- _Document text_:
Using Medicaid to Cover Services for Elderly Persons in Residential Care Settings: State Policy Maker and Stakeholder Views in Six States. General Comments on Medicaid's Role in Residential Care Settings

12/01/2003

Many respondents were very pleased that the state is using Medicaid funds to provide personal care to residents of adult care homes and felt it improved the quality of care. However, while there is a general sense that Medicaid coverage resulted in some quality improvement, some believe that the adult care home population is becoming more and more impaired, and that the homes are not able to provide the level of care residents need.

  • The introduction of Medicaid in 1995 did change things because more people are paying attention to people in these facilities. The residents are now seen by social workers and advocates--more people are in and out of the facilities--so the spotlight on these places has led to some improvement. The more people paying attention to very isolated residents with no family the better.

  • Introducing Medicaid personal care services into adult care homes was a cost- savings measure. It had very little to do with expanding services, options, or choice.

  • The primary purpose was to shift costs to the feds. It had the added benefit of increasing training and staffing requirements.

  • The advantage of having Medicaid in adult care homes is that is provides a dedicated revenue stream for the direct care part of adult care home costs. It allows the state to see if Medicaid dollars are being fairly utilized and if the rates are reasonable for the workload.

  • Bringing Medicaid into adult care homes was viewed as a means to keep people in domiciliary care safer, and some hoped, to bring more federal oversight of these homes, based on the Medicaid funding.

  • The state did the best it could at the time--putting more money into the homes to take care of the residents. Some in the state see it as only a temporary solution, and that the state needs to continue looking for better ways to serve the population in adult care homes.

Others are concerned that the state is using limited resources inefficiently by providing nursing care to this population through the Medicaid Home Health program.

  • Providing nursing care to assisted living residents through Medicare or Medicaid Home Health programs is an extremely inefficient way to provide nursing services to people in residential care facilities when large numbers of people need nursing services. This approach also does not meet all of the residents' nursing needs.

One respondent mentioned that the state had at one time looked into using the private pay model of assisted living for waiver clients.

- _About this exercise_: Write the next part of the report on state views of Medicaid coverage in residential care settings, starting after its final sentence. The data that comes next is unrelated material and does not belong to the report on Medicaid in residential care.

- _Dataset content_:
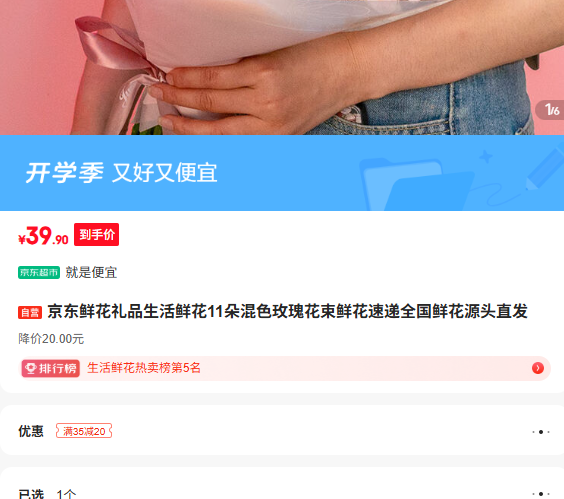
Task: Click the product title 京东鲜花礼品生活鲜花
Action: coord(287,312)
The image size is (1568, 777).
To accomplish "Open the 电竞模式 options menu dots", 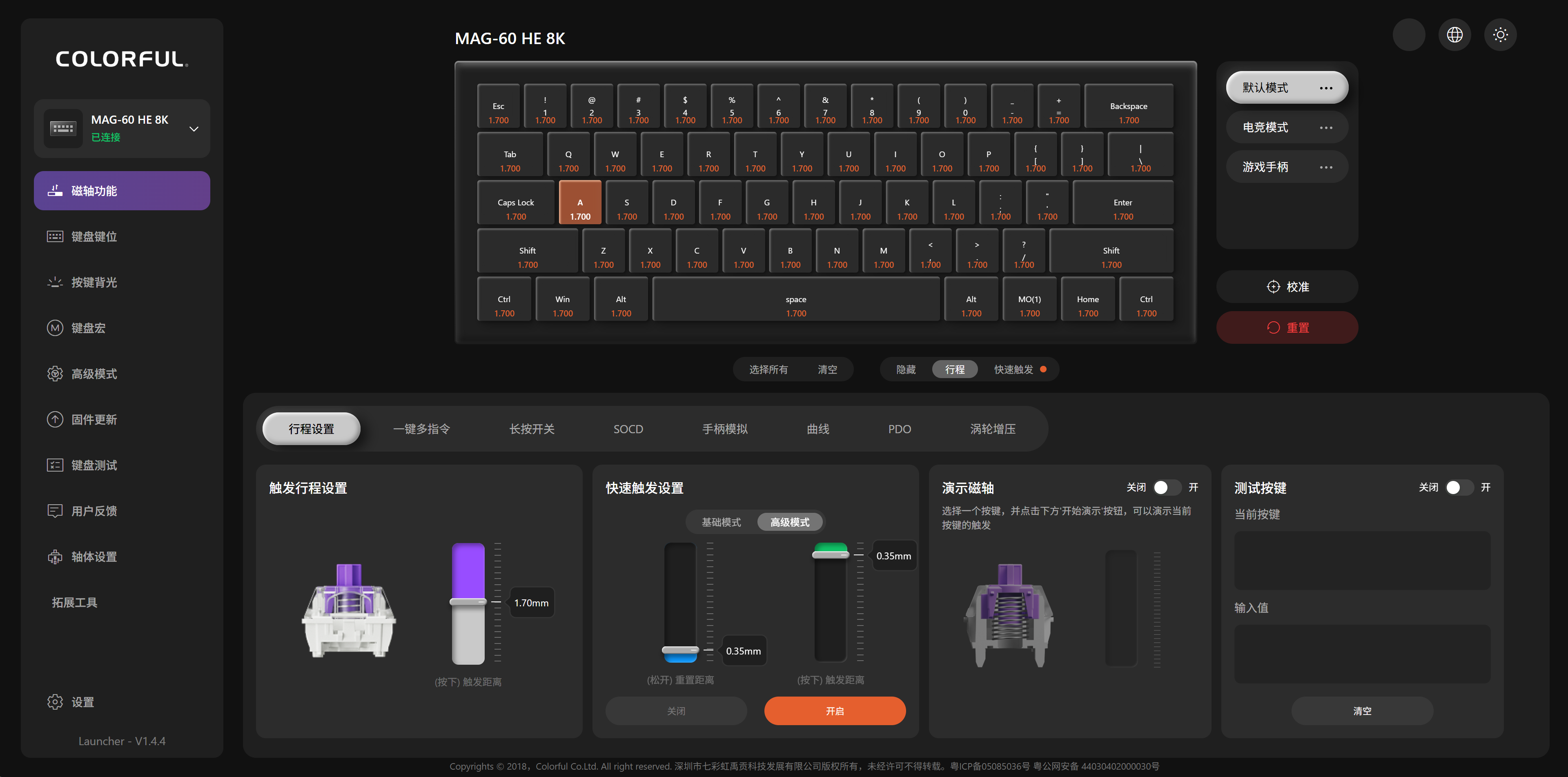I will coord(1326,128).
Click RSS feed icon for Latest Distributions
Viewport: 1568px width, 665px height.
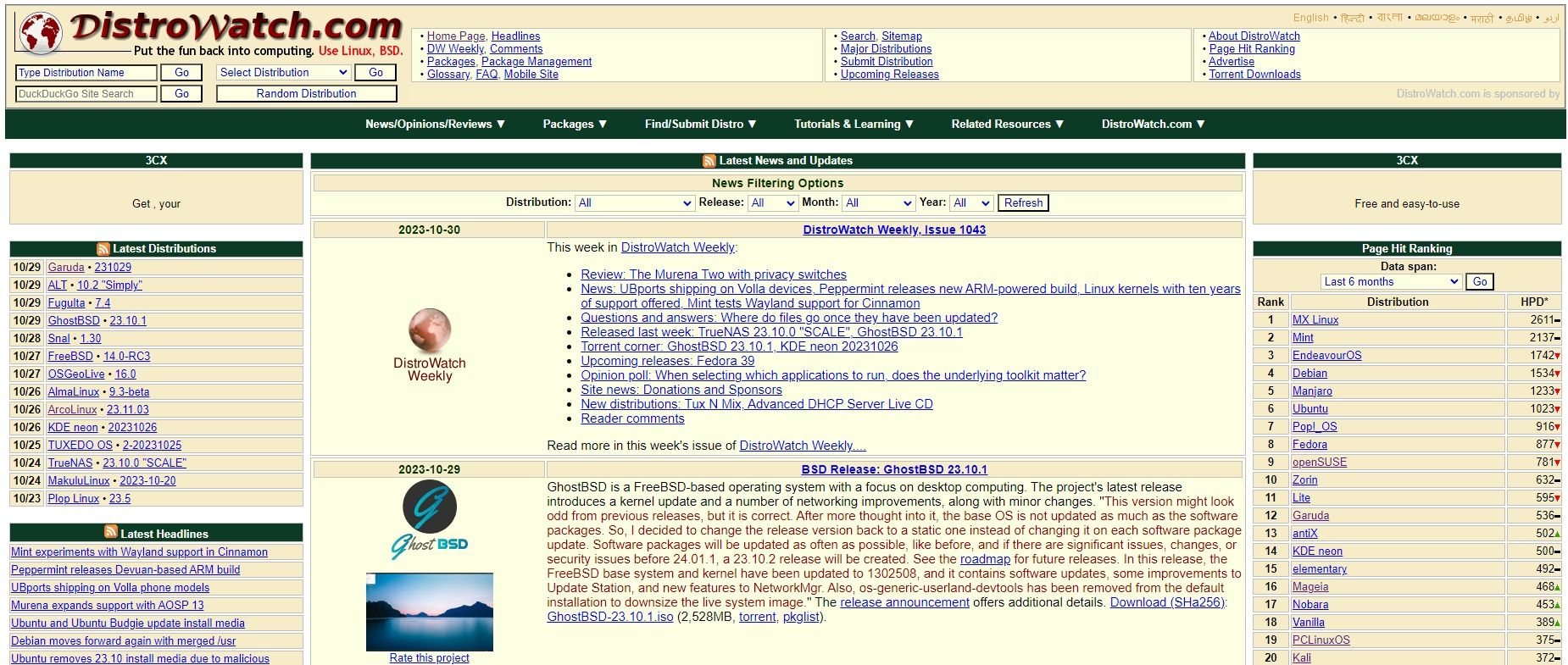click(x=103, y=249)
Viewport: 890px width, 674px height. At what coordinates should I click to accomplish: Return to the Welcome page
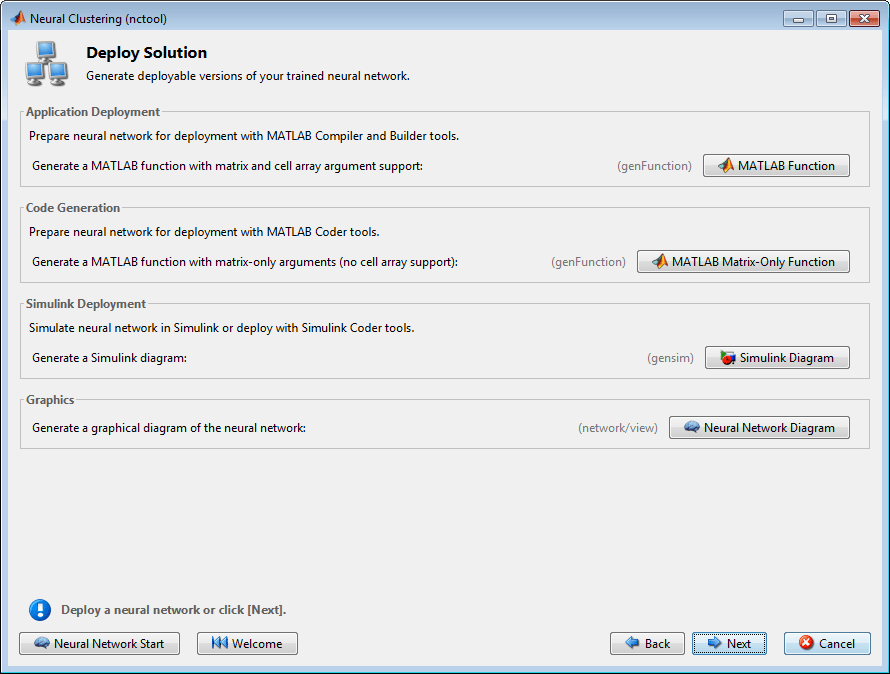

- _Expected answer_:
  • The state's Housing Finance Agency received a grant under the Robert Wood Johnson's Coming Home Program. The purpose of the Coming Home Program is to encourage the development of affordable assisted living in rural areas. At that time, the Agency was interested in developing an affordable version of private pay assisted living with private rooms and baths and locked doors for persons eligible for SSI and Medicaid. To make this model financially feasible requires both housing subsidies to finance construction and Medicaid coverage to finance services for all the residents.

    The plans were dropped when the state could not guarantee that everyone residing in the facility would be able to receive services, even if they met Medicaid eligibility criteria, due to waiting lists for services and the freeze at the time on North Carolina's waiver program.

One stated that she had opposed allowing waiver clients to receive care in assisted living.

  • If you use the waiver, then the residents must meet a nursing home level-of-care criteria. This would encourage the industry to operate unlicensed nursing homes.

One noted that not all facilities accept Medicaid residents and discussed some of the reasons for this.

  • There are three types of assisted living facilities (1) those that will take Medicaid if the person has spent down in the facility. A very small percentage will take folks who've spent down after 18 months in the facility; (2) those that have no interest in taking Medicaid and take private pay and once you can't afford it you're out; and (3) those that accept both spend down folks and Medicaid admissions--but the available beds are limited.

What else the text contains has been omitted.